SAN BENEDETTO DEL TRONTO – Quattro mesi per indire una selezione e scegliere il nuovo segretario generale del Comune. E’ questo il tempo a disposizione di Giovanni Gaspari per trovare il successore di Fiorella Pierbattista, che ha mollato l’incarico lo scorso 19 febbraio.

Attualmente, il ruolo di segretario reggente è svolto dal vice Roberto De Berardinis, a cui è stato affiancato il vice segretario aggiunto Catia Talamonti (dirigente comunale) fino al termine del mandato amministrativo.

“Se la sede è vacante, l’Albo dell’agenzia dei segretari provvede a mandarti il primo segretario in disponibilità”, spiega Gaspari. “Non sono interessato a farmene mandare uno, semmai me lo scelgo io. Quando gli manderò la comunicazione avrò 120 giorni di tempo per poter indire una selezione e sceglierlo”.

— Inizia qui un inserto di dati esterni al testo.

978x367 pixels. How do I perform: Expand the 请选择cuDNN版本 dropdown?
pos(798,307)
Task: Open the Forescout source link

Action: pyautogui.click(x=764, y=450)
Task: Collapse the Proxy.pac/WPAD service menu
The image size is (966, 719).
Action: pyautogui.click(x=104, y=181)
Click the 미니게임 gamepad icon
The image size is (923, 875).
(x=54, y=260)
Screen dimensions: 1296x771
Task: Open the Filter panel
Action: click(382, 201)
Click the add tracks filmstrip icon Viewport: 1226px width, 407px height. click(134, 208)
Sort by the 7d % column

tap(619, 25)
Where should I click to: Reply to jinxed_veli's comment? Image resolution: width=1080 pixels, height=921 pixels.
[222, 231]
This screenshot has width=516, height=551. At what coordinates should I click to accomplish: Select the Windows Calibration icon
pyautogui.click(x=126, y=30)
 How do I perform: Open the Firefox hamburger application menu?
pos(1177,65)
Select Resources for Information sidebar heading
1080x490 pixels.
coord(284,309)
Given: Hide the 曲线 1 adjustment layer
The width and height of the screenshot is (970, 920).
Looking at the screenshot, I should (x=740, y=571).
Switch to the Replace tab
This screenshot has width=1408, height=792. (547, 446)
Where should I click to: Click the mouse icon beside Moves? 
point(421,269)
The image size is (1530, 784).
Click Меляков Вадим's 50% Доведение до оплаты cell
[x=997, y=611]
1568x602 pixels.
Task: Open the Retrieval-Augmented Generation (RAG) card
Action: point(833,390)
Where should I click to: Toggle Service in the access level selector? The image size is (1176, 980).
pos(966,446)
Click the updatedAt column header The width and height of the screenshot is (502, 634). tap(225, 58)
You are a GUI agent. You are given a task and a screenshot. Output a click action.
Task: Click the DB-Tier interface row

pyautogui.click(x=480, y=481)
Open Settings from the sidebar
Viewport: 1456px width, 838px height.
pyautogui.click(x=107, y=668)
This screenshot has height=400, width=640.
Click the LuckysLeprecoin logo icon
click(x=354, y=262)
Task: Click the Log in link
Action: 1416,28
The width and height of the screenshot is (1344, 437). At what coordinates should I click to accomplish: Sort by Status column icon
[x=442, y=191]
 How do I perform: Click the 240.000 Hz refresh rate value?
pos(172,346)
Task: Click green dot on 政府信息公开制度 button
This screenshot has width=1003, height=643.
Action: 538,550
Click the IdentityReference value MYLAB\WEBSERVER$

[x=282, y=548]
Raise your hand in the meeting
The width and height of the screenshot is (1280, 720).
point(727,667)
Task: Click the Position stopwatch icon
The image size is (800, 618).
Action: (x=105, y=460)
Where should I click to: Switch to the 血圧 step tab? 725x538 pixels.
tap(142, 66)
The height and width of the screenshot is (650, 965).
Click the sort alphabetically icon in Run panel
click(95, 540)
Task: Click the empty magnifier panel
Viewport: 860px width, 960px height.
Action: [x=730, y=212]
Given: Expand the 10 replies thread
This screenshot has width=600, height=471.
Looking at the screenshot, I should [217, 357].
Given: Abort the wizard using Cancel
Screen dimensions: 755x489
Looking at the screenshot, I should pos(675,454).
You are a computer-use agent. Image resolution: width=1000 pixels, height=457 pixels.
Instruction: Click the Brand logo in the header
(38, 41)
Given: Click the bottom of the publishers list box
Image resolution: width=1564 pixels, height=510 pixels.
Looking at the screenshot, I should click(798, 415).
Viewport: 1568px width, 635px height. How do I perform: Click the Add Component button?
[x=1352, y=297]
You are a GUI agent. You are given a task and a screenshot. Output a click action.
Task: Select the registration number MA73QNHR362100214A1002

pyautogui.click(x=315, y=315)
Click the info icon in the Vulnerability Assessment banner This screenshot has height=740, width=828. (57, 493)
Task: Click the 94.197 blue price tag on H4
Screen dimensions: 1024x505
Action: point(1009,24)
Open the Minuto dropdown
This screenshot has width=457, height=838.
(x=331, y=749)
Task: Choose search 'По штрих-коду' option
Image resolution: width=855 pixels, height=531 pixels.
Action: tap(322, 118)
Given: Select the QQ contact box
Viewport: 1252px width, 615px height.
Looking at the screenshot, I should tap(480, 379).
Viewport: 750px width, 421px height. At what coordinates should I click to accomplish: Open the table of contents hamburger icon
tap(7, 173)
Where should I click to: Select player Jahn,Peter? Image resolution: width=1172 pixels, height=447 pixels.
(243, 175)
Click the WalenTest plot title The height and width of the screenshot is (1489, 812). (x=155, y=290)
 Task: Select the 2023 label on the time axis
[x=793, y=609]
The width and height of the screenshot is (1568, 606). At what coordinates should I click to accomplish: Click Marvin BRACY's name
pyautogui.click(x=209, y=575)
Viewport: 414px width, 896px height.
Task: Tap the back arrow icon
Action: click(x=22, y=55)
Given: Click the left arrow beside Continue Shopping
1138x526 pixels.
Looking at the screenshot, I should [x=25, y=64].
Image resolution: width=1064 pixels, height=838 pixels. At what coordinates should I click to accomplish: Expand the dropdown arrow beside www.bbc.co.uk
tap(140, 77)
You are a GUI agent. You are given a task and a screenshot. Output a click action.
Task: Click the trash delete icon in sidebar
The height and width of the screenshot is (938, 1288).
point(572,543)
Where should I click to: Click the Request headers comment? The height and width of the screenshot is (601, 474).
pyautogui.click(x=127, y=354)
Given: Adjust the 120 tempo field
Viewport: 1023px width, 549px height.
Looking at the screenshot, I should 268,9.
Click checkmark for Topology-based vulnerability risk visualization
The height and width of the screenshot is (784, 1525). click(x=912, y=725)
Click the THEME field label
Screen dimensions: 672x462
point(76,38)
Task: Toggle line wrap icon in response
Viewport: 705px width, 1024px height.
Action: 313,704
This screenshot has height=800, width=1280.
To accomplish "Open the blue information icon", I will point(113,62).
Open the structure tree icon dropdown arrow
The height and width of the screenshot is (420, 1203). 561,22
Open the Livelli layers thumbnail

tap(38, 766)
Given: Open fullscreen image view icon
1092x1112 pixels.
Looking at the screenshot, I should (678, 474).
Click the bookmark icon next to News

A cambiare le carte in tavola potrebbe essere la Riforma Madia, che prevede la soppressione della figura del segretario: “Se così sarà – prosegue il sindaco – io potrei non avere più bisogno del segretario e andremmo a risparmiare 80-90 mila euro l’anno, che non guastano. Il rischio è che se lo chiamassi oggi e la legge sopprimesse la figura, il segretario potrebbe rimanere in capo all’ente”.